For the building, it’s unclear where the path will lead. The new owner is in conversation with the city regarding permitting and here’s what the official status of remodeling plans says:

“Remodel and change the use of the existing structure (which is now consisting of three units: a grocery store, a residence, and a current vacant unit), to either 100% office or a combination of office and retail sales and service. Also proposed is to convert approximately 500-800 sq ft of existing footprint into covered or partially-covered outdoor areas.”

The silver lining at this point for the neighborhood appears that this is not a multi-story Airbnb hotel or condominium. It seems the new owners are considering repurposing aspects of the original building.

Which leads us to this photo, which accompanied this post we wrote 11 years ago describing the history of the stores that have operated on the site, and shared memories of some of the “kids” who dropped by for iced cokes on credit.

1955, looking northeast from the corner of NE 29th and Prescott. Photo courtesy of Tom Robinson.

Thanks David and Kaybee. We’ll miss being able to zip over for the missing ingredient at the last moment, and we wish you well. And we’ll continue to follow remodel plans for this building which has been a neighborhood institution of sorts for almost 100 years.

The Finest Corner in Concordia

We’ve just finished researching a home in the Irvington Park addition, one of the many underlying plats that make up today’s Concordia Neighborhood. It’s been a fascinating look back at what was once the far edge of Portland. Not Irvington, mind you, but Irvington Park: the 175-acre parcel bounded by NE 25th, NE 33rd, Rosa Parks and Killingsworth, first platted back in 1890.

We’ve written about this neck of the woods before, and it keeps drawing us back.
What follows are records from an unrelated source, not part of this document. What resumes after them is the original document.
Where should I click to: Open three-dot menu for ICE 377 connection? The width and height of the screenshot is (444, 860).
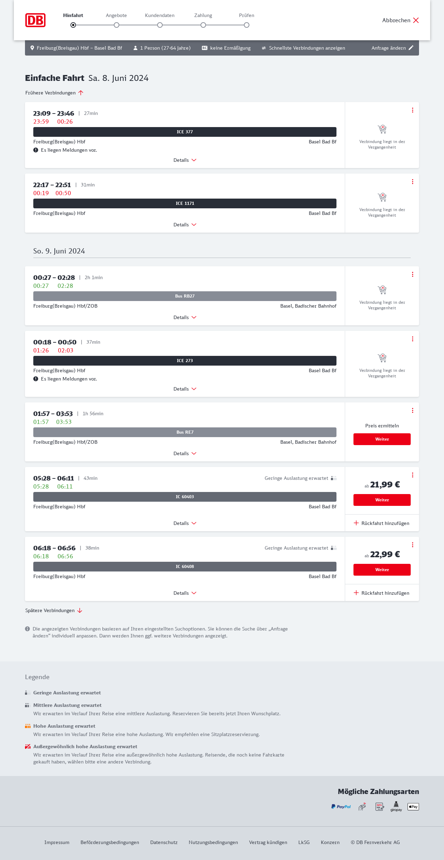(412, 110)
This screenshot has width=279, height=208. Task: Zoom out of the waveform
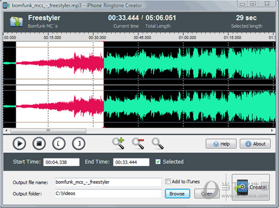click(x=138, y=143)
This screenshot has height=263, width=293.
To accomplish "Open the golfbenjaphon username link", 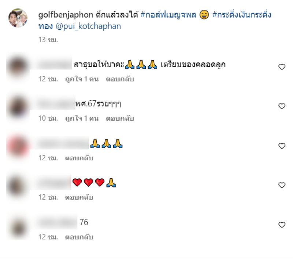I will (x=66, y=15).
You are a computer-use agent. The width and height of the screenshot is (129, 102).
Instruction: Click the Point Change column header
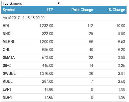coord(82,10)
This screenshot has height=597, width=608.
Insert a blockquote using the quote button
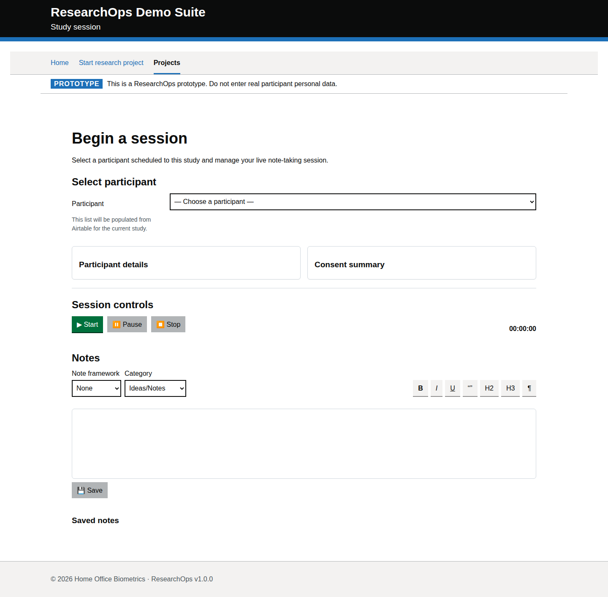pos(470,388)
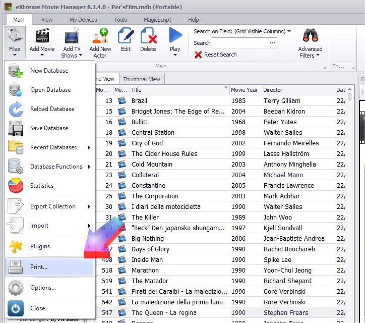
Task: Click the Delete icon in ribbon
Action: coord(148,36)
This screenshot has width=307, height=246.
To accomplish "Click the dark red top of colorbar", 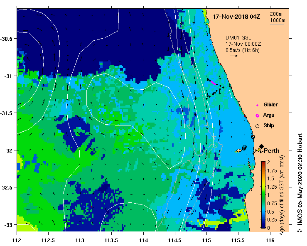I will click(263, 163).
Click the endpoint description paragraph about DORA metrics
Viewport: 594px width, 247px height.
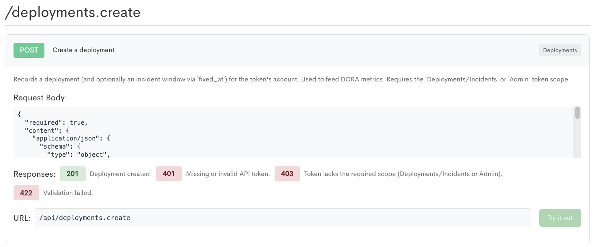(x=292, y=80)
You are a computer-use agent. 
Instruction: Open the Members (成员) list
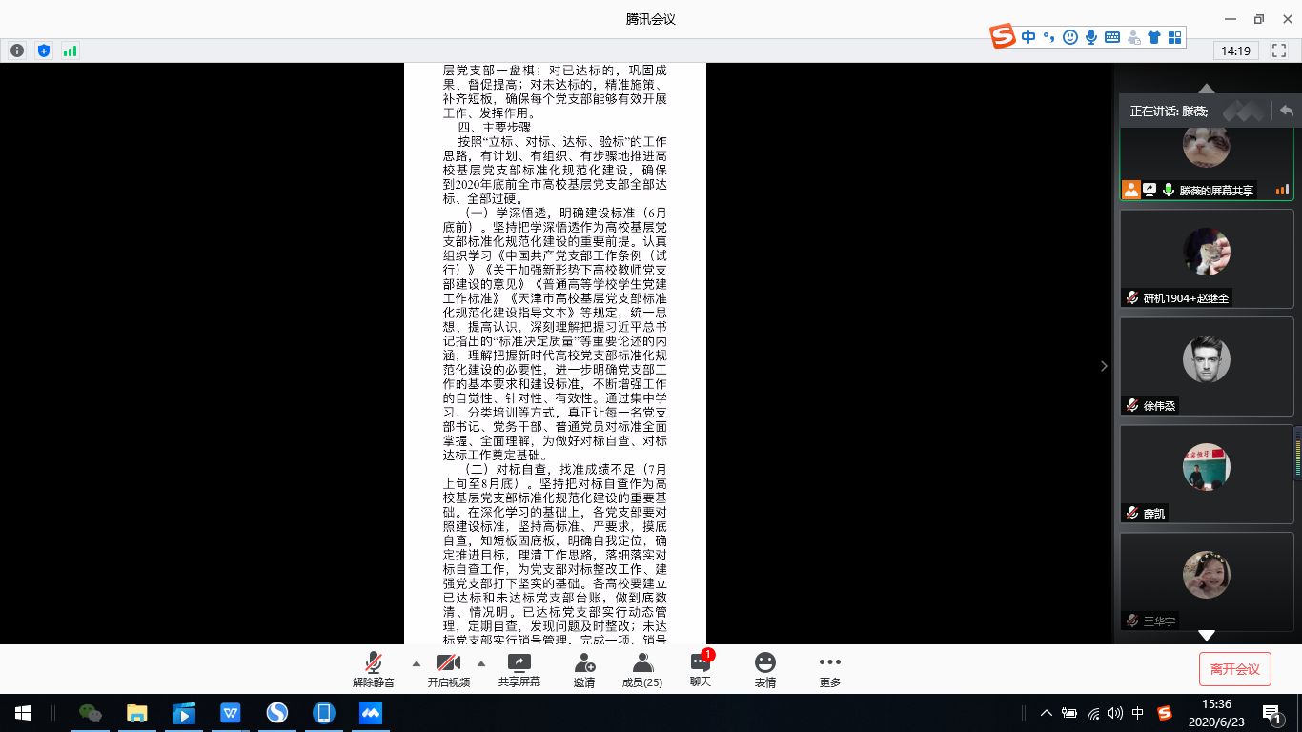641,669
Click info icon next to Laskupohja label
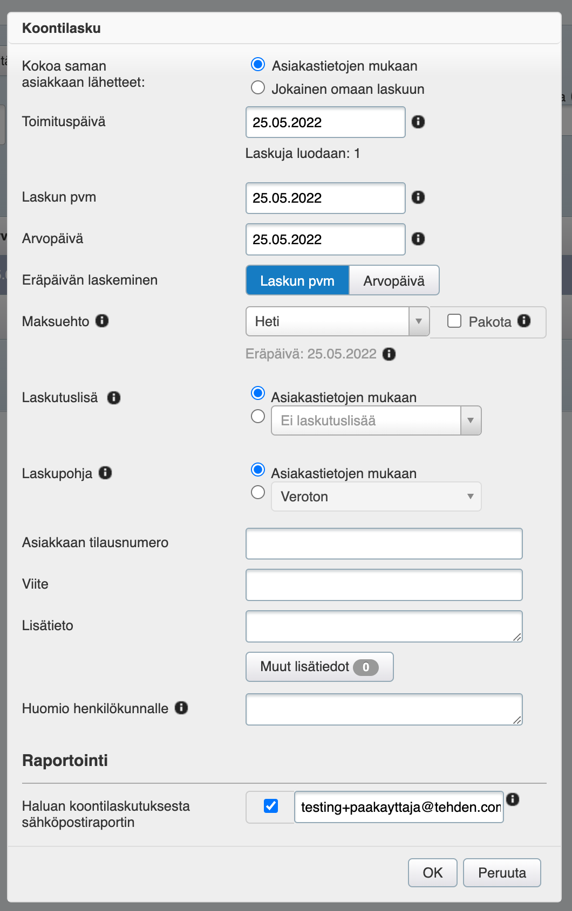The image size is (572, 911). click(x=105, y=473)
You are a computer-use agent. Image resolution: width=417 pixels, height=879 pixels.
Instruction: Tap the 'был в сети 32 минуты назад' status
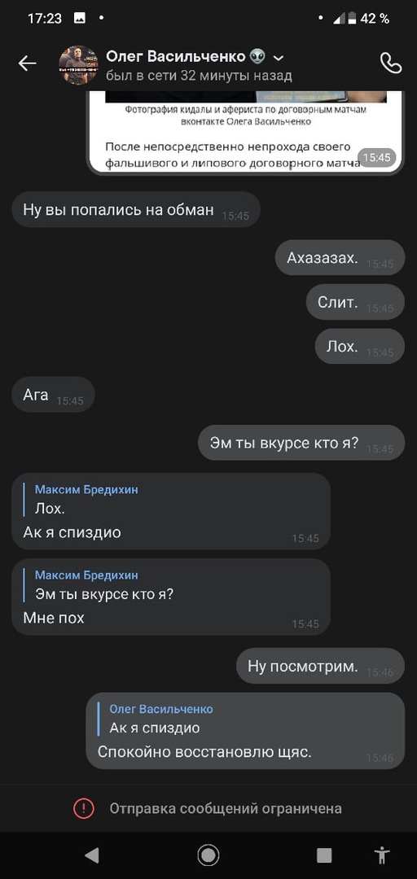199,75
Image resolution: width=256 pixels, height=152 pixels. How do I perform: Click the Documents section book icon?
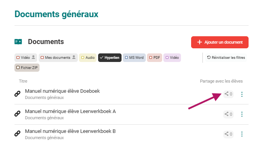click(18, 42)
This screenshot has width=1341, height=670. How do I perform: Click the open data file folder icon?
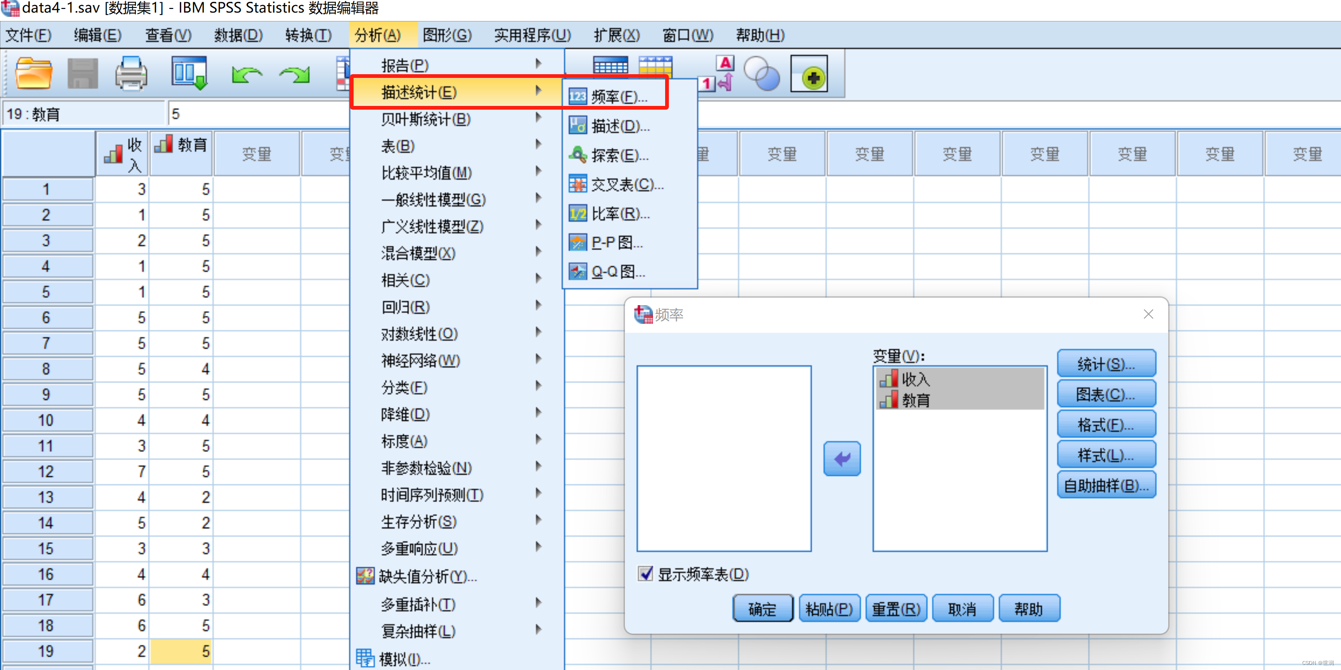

Partly because we like to take the dog out on walks in the alleys that criss-cross the neighborhood, but also because we can imagine these lands as the forests they once were, sloping down to the Columbia Slough.

Addison Bennett, a long-time reporter for The Oregonian, visited Irvington Park in July 1915, when things began to finally gel for the young neighborhood. He had been one of the first newspaper reporters to write about the area 25 years earlier, so he knew the wild landscape in its pre-development days.

The narrative of Bennett’s 1915 trip to Irvington Park is worth a read: He called the corner of NE 30th and Ainsworth the finest corner in the entire addition, and for good reason. In part, it was the end of the Alberta Streetcar line. But apparently it was also the heart of community spirit.

NE 30th and Ainsworth, looking north. October 2019.

If you have time, read the whole article (at the bottom of this post), but here’s the part that jumps out at us, and something we like to imagine every time we walk through that intersection:

“One Tuesday night I went out to find just at the end of the streetcar track on the northeast corner of East Thirtieth and Ainsworth Avenue, in a lovely grove of pines, cedars and dogwoods, a great dancing floor, with rows of seats within and surrounding it, the trees a-sparkle with electric lights, a piano and trap-drum playing a twostep and about 40 couples upon the floor while seated around were perhaps 200 happy people of all ages from the wee infant to the aged men and women.

“A dozen or more automobiles waited on the adjacent streets; in some of them passengers were reclining and listening to the music and the glad voices of the dancers and the audience. It was a lovely summer night with just breath enough in the air to soften the heat—and in the heavens, overlooking and apparently guarding all, a full moon looked down upon the happy scene, which was really a picture taken from some story of a fairy land.”

The old frame structure standing on the northeast corner today dates to 1923, a few years after the days of the big dance platform and the dogwoods. That time traveler of a building started out as Hinrich’s Grocery—one of the neighborhood’s many mom and pop stores—and once had large windows facing Ainsworth, which you can see in this photo from 1944 looking north of the Alberta Streetcar parked at that intersection.

Looking north at NE 30th and Ainsworth, 1944. Courtesy City of Portland Archives, image a2009-009-4152.